# Work required:
Reproduce verbatim the rows below, from the line containing "Task: Open step 1. Dane podstawowe" through the last of the rows, both included, and leave out the pictures.

# Data entries:

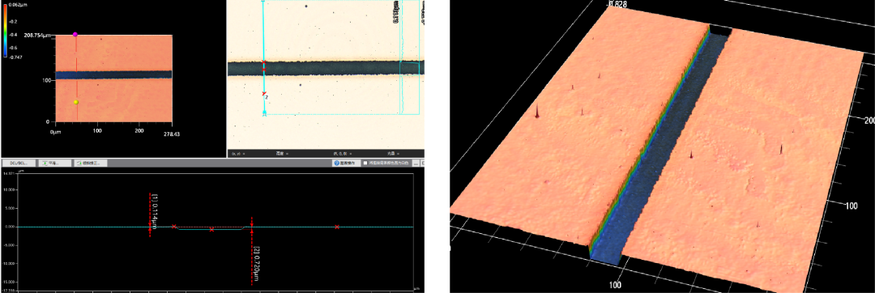875x293 pixels.
Task: Click the rightmost red X marker on profile
Action: [x=337, y=227]

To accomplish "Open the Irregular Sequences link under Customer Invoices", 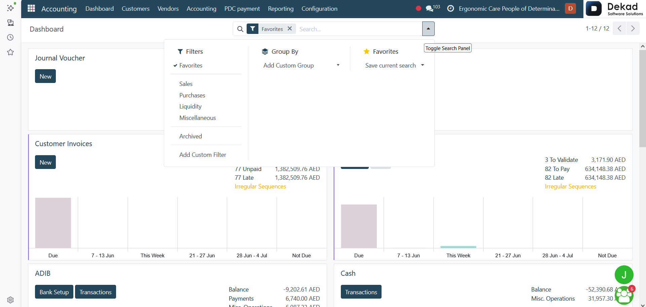I will click(x=260, y=186).
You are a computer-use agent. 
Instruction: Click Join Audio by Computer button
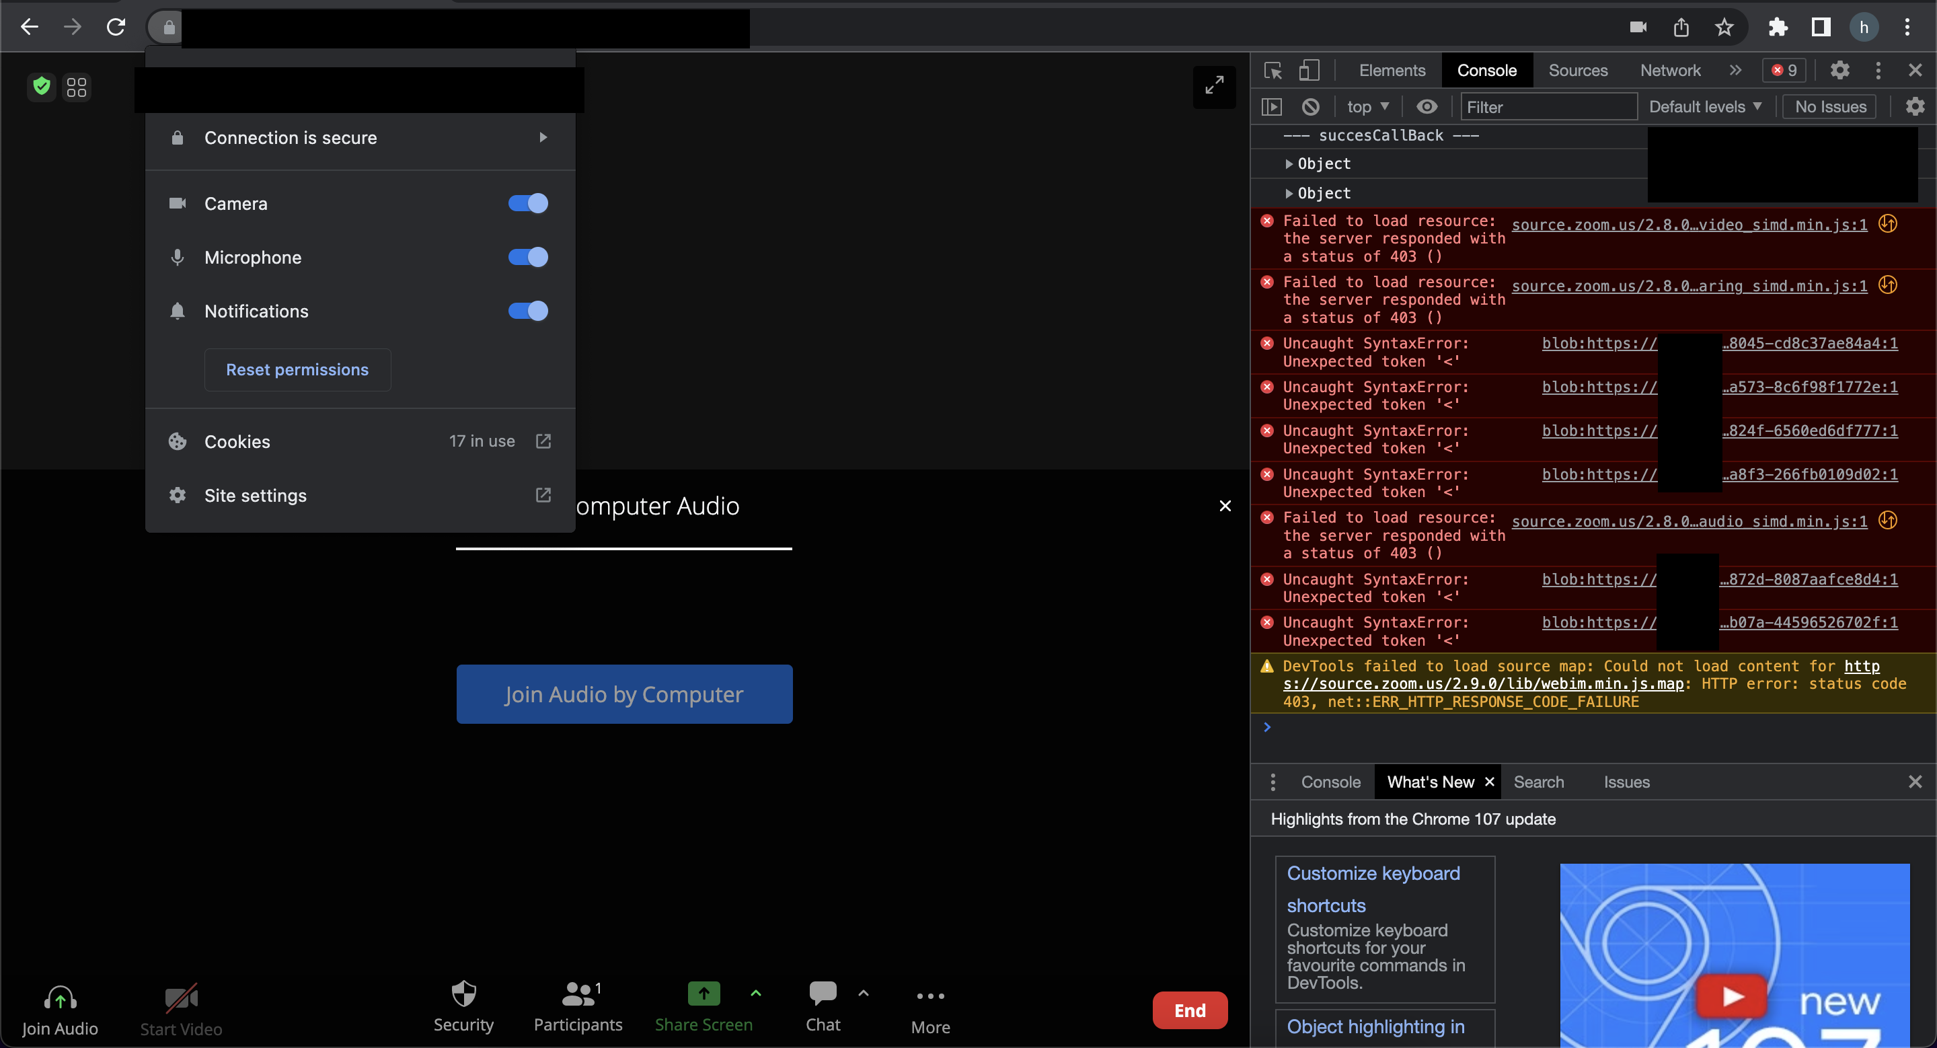[x=624, y=694]
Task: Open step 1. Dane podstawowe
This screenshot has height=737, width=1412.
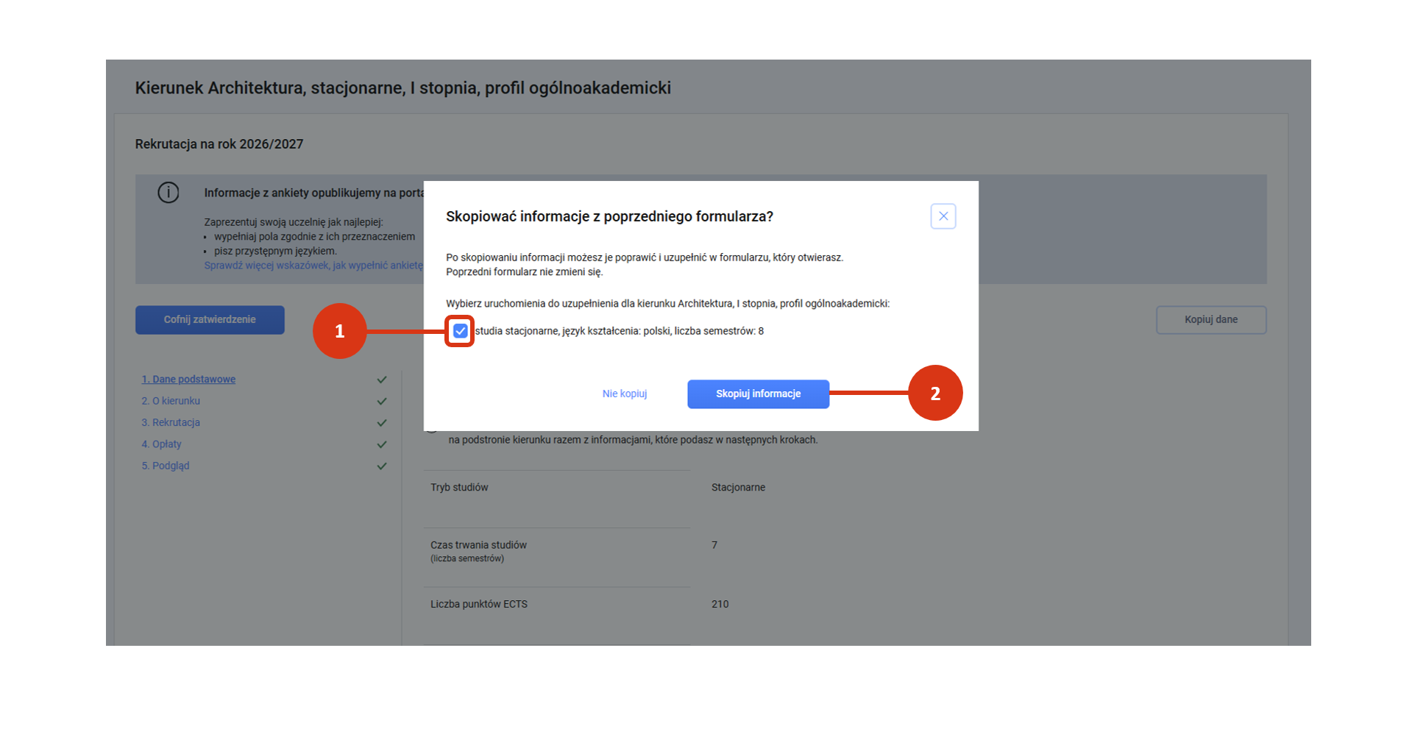Action: [188, 380]
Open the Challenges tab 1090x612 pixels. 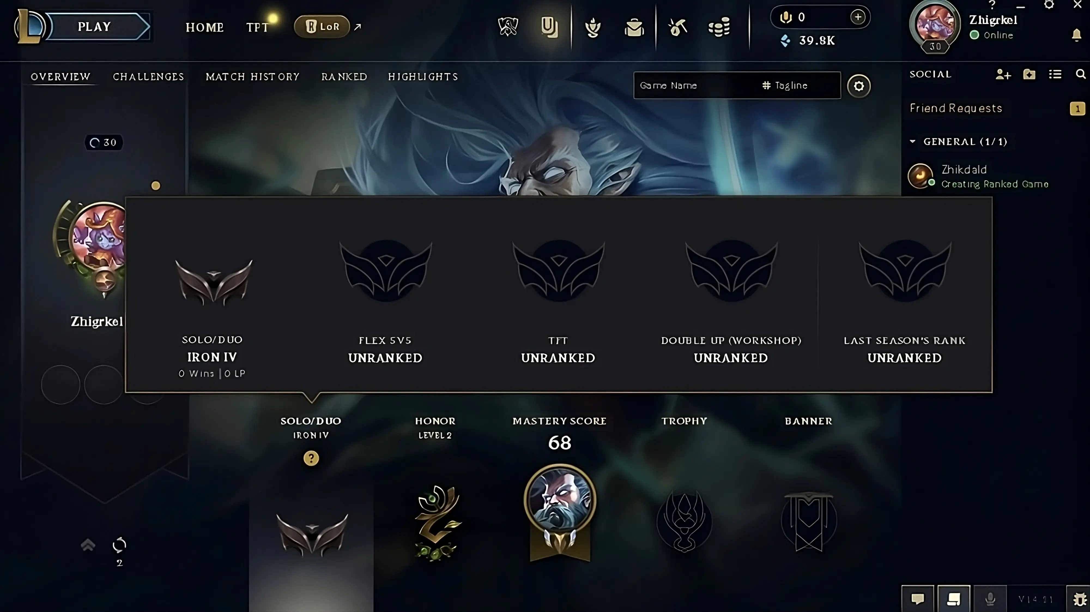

# Response:
Task: Open step 1. Dane podstawowe
This screenshot has height=737, width=1412.
Action: [188, 380]
Open the Challenges tab 1090x612 pixels. 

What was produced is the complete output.